Hopup bucking anti-blowby rings correct the issue where the bucking is unsupported at the top (where the hopup arm moves) thus allowing air pressure to blow-by, resulting in compression loss. This problem becomes exponentially worse in higher velocity setups where up to 50+ fps velocity can be lost. The rings are cut from a 10mm brass tube with approximately 0.2mm wall thickness. The rings are expanded slightly to fit snugly around the hopup bucking, yet still allow the hopup chamber halves to be tightened flush. The result is 100% leak proof [Nozzle to Bucking] AND [Bucking to Barrel] seal. This corrects the inherent flaw in the hopup chamber where the top 15% of the bucking diameter is unsupported by the hopup chamber cavity to withstand expansion under pressure, making it inherently inadequate to prevent air pressure blow-by.
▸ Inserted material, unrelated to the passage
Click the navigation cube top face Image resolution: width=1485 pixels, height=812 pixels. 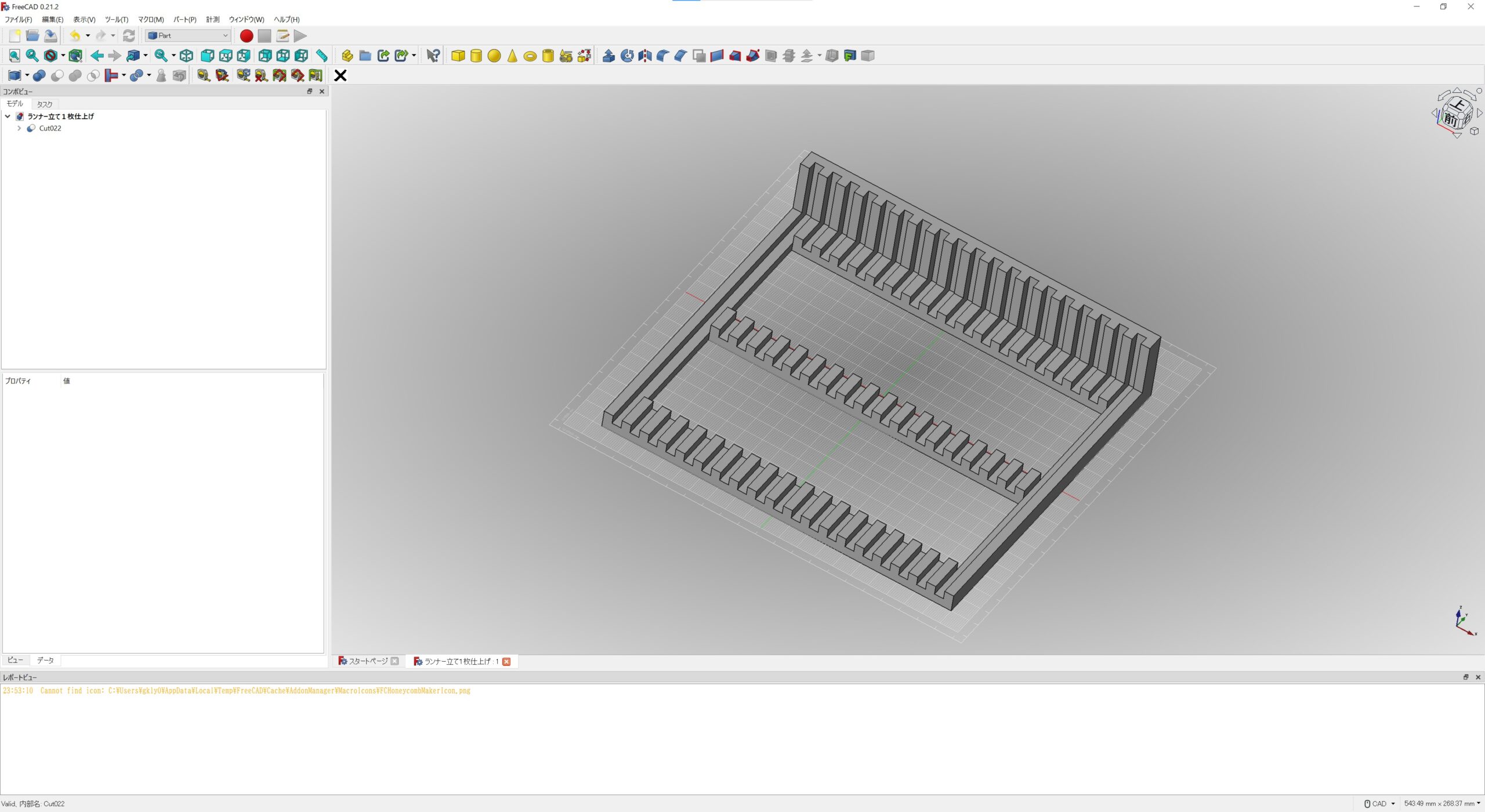click(1458, 105)
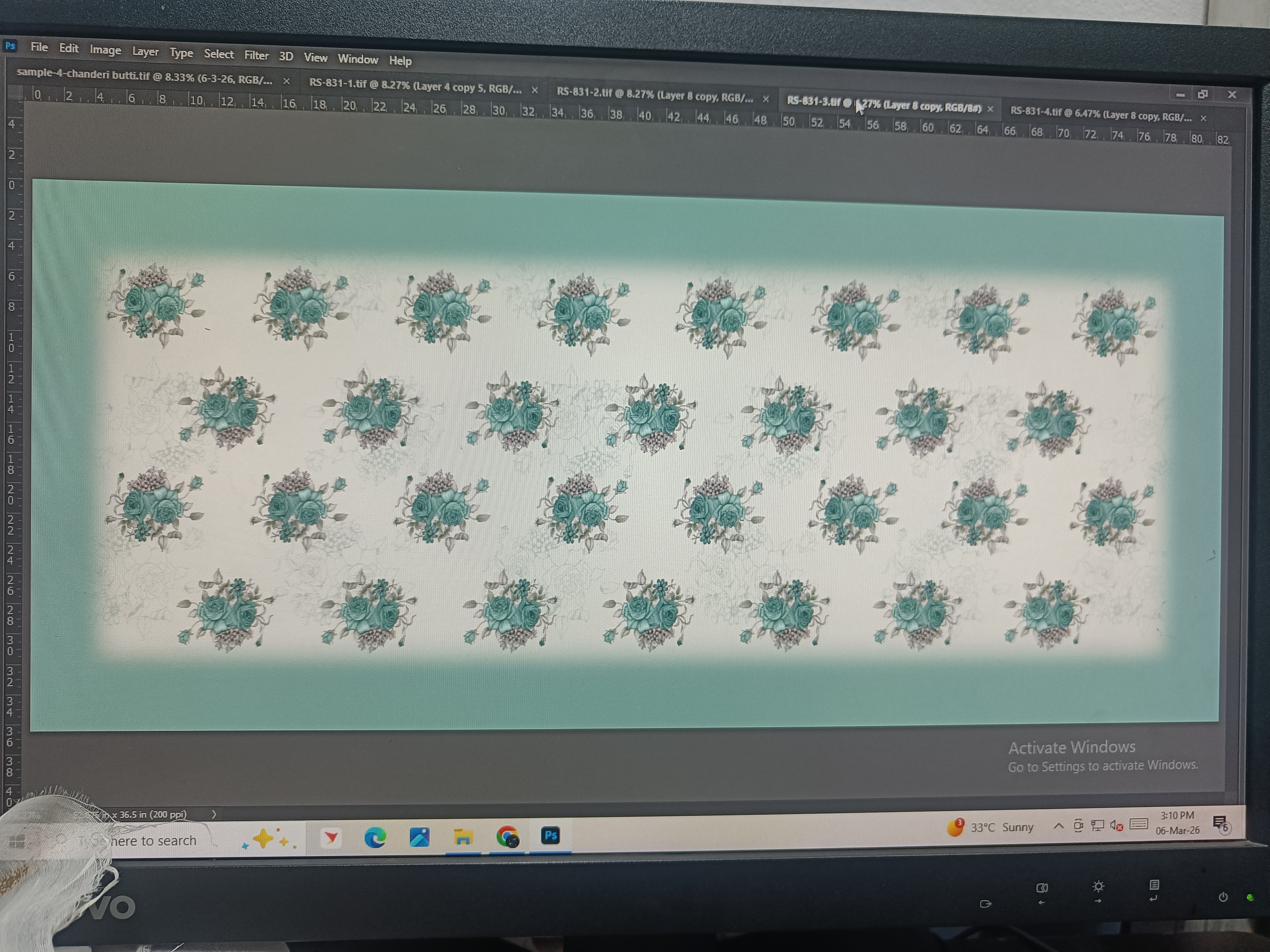Click the Photoshop taskbar icon
The width and height of the screenshot is (1270, 952).
coord(550,835)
Consistent compression directly translates into consistency in shots. When every BB is propelled through the hopup unit under the exact same pressure, the spin on each BB will be more consistent.
Hopup Bucking nub was shaped in an inverted round fashion to apply grip to greater surface area on top of the BB. The most important aspect of this "Firefly" style shape, is that the BB is given a groove to align itself consistently each time a BB interacts with the hopup nub. Against a smaller area, a BB may shift side to side and receive a biased spin making windage results inconsistent. Compare the idea of taking a wide stance compared to a narrow stance. The wider stance is much more stable and resistant to change. Without doubt, this modification has singularly improved windage accuracy more so than any other modification. But as with anything, there is a balance. If the bucking nub applies too much grip, effective adjustment range must be lowered, which can lead to an un-usable hopup bucking, and or inconsistent trajectory in terms of elevation.
It is noteworthy to add, that without attention to consistency in every component of the hopup unit, there will be room for variation in the amount and direction of spin applied by the hopup as a whole.
SECTION IV - PERFORMANCE TIPS, SPECS, & TESTING
HOPUP ALIGNMENT CHECKS
I put a mark on the barrel which I use to align with the line between the two hopup shell halves. You can also use the groove in the barrel in relation to space inside the unit where the arm is located. But a mark on the barrel is more precise while lining them up.
With the Hopup assembled (less the horse-shoe) you can visually observe whether the bucking nub is descending evenly and level in relation to the line between the hopup shell halves. Using a bright white background, you can see that the bucking nub is even and uniform at max setting.
Use a similar check while installing the bucking onto the barrel, looking through the inside of the barrel at the cutout (nub window). Using a flashlight, its quite simple to ensure that the nub, when depressed with a finger is centered within the borders of the window. The above diagram is the final and most crucial check prior to re-assembly to prevent curved shots.
The first alignment check can allow for very small adjustments without the need to split the hopup unit again. Simply loosen the (2) screws a little bit, so the barrel and bucking rotate freely between the barrel retention blocks. There will be a very very tiny amount of rotational adjustment available for you to make that final alignment tweek in one direction or the other.